GENEVA — An outbreak of the deadly Ebola virus in rural Congo has spread for the first time to a major city there, the World Health Organization reported Thursday, raising the threat of a far larger contagion.
The organization said it would convene its emergency committee Friday to assess the new threat from the disease, which devastated West Africa a few years ago.
At least 23 people have died in the current outbreak, which started in remote rural areas of Congo’s northwestern Équateur province in early April.
The WHO said health authorities in the country had confirmed that one person was infected with the disease in Mbandaka, the provincial capital, which has a population of more than 1 million.
“This is a very significant development in the outbreak,’’ said Peter Salama, the agency’s deputy director general and head of its emergency response program.
By Thursday, three people had been confirmed to have the Ebola virus, including the case in Mbandaka, but 20 other individuals are probably infected and 21 more are suspected cases, including two in Mbandaka. Fifteen people are now in isolation and receiving treatment.
“The challenge will be to stop rapid, explosive expansion of the outbreak in Mbandaka,’’ Salama said. “That becomes the No. 1 priority at this point.’’
The meeting of the WHO emergency committee will review all the data and determine whether this outbreak has become what the agency calls a public health emergency of international concern.
The outbreak is Congo’s ninth since the discovery of the virus in 1976; previous outbreaks were easily contained in remote rural areas.
The arrival of the disease in Mbandaka, a bustling port city, is “a game changer,’’ Salama said, adding that “urban Ebola is a very different animal to rural Ebola.’’
The arrival of Ebola in Mbandaka poses a risk beyond the city’s own population. Mbandaka sits on the Congo River, a highway for the movement of people and goods to the capital, Kinshasa, and a border with the Republic of Congo.
For the moment, the WHO rates the risk of Ebola’s spreading to neighboring states as moderate and the risk of international transmission as low, Salama said.
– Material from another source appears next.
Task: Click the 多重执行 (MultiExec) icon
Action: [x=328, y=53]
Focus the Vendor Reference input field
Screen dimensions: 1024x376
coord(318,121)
Border surveillance is being strengthened in the Republic of Congo and the Central African Republic, and more than a dozen countries in the region have started screening arrivals, he said.
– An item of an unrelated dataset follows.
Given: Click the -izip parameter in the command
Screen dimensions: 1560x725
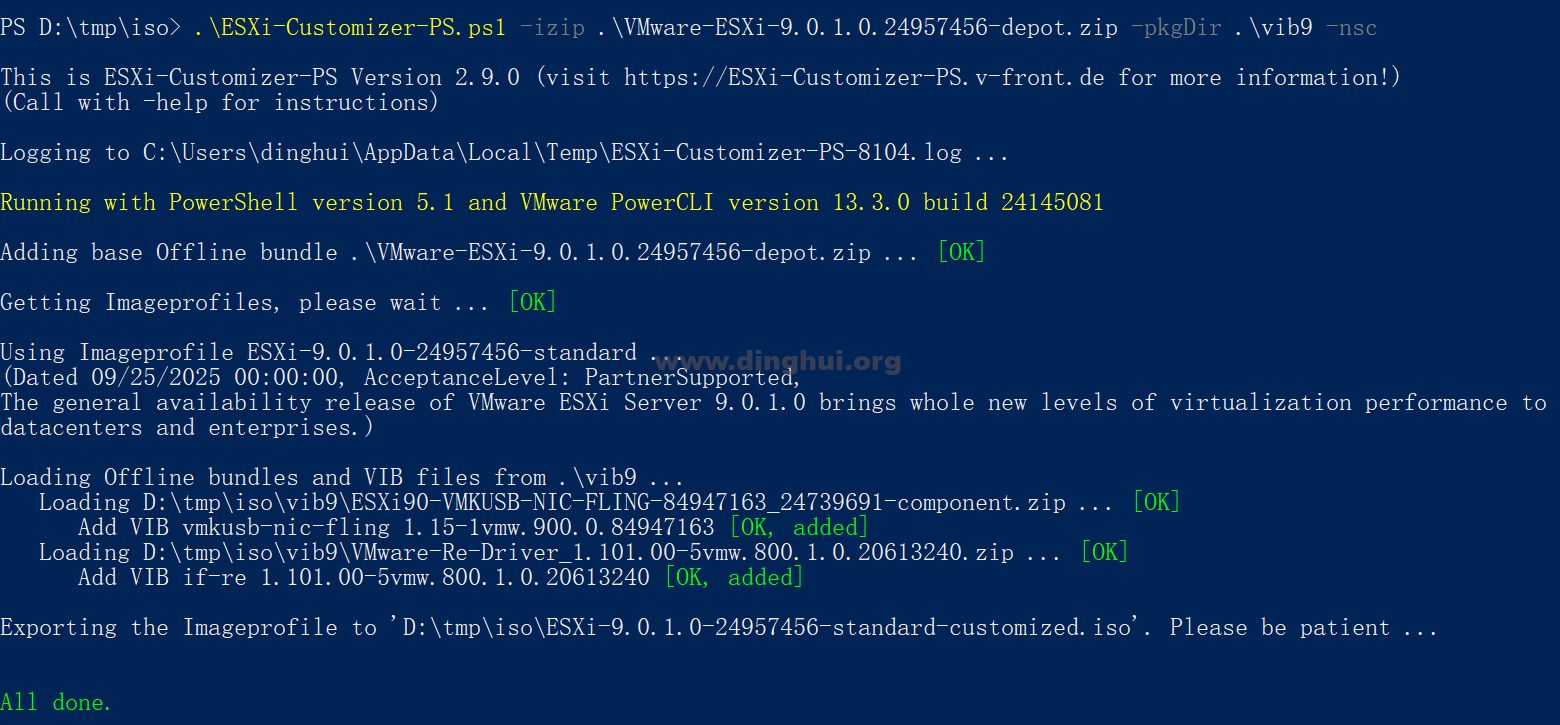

In contrast to the sluggish response to the Ebola epidemic in Guinea, Liberia, and Sierra Leone of 2014 to 2016, which claimed more than 11,000 lives, international health agencies are rapidly scaling up the expertise and resources to tackle the current outbreak.
About 60 international health experts have been deployed to Congo, and another 40 are due in a matter of days, Salama said.
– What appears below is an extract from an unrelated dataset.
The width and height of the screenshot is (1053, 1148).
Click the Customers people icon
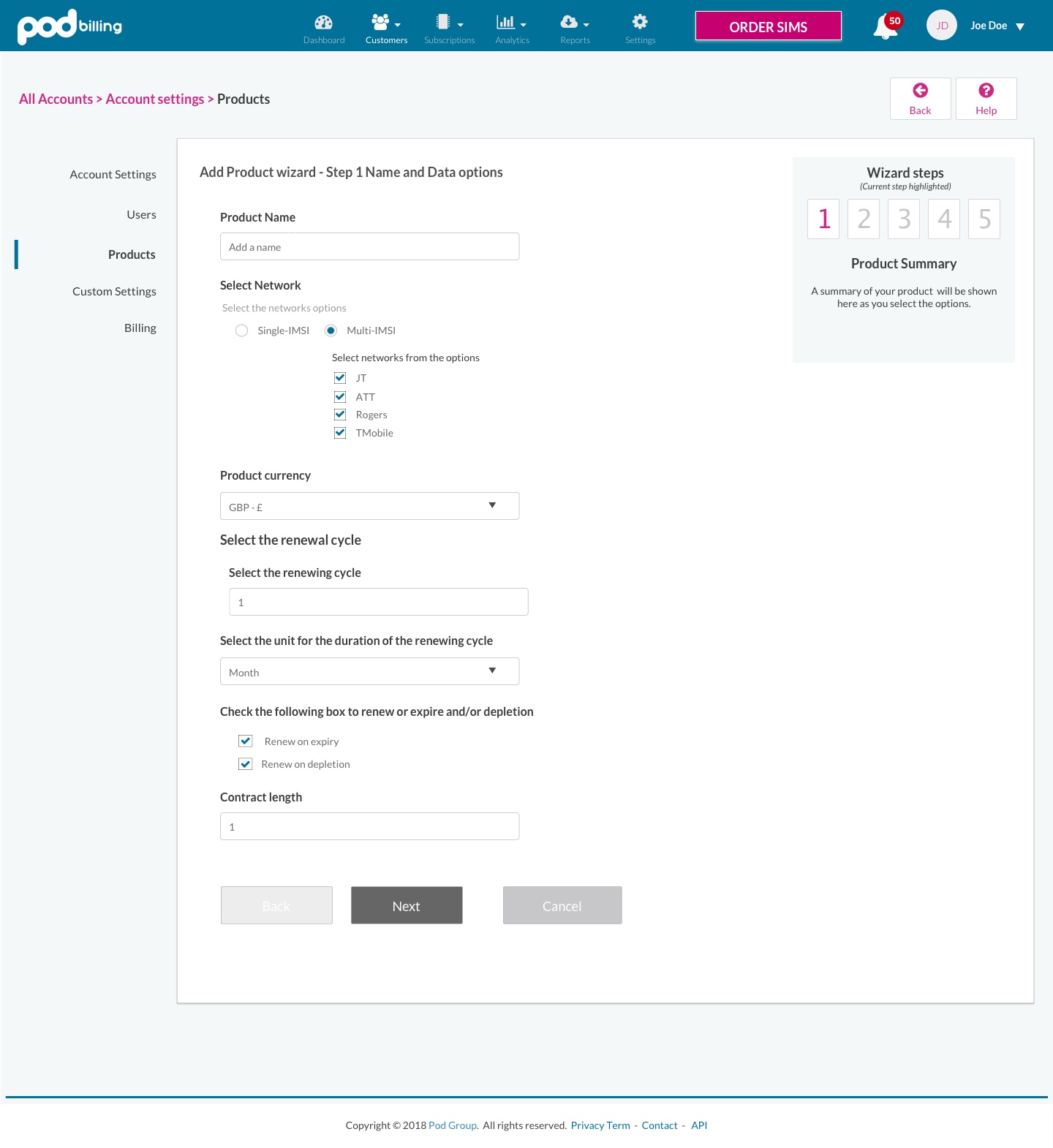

The medical charity Doctors Without Borders has opened treatment centers in the small town of Bikoro, close to the starting point of the outbreak, and in Mbandaka. Medical teams have been deployed in the city and the province for the crucial task of tracing and mapping the location of anyone who has been in contact with those known or suspected of being infected. To date they have identified 400 contacts, Salama said.
That operation provides the basis for a vaccination campaign targeting front-line responders and those exposed to the disease. The goal is to encircle the outbreak.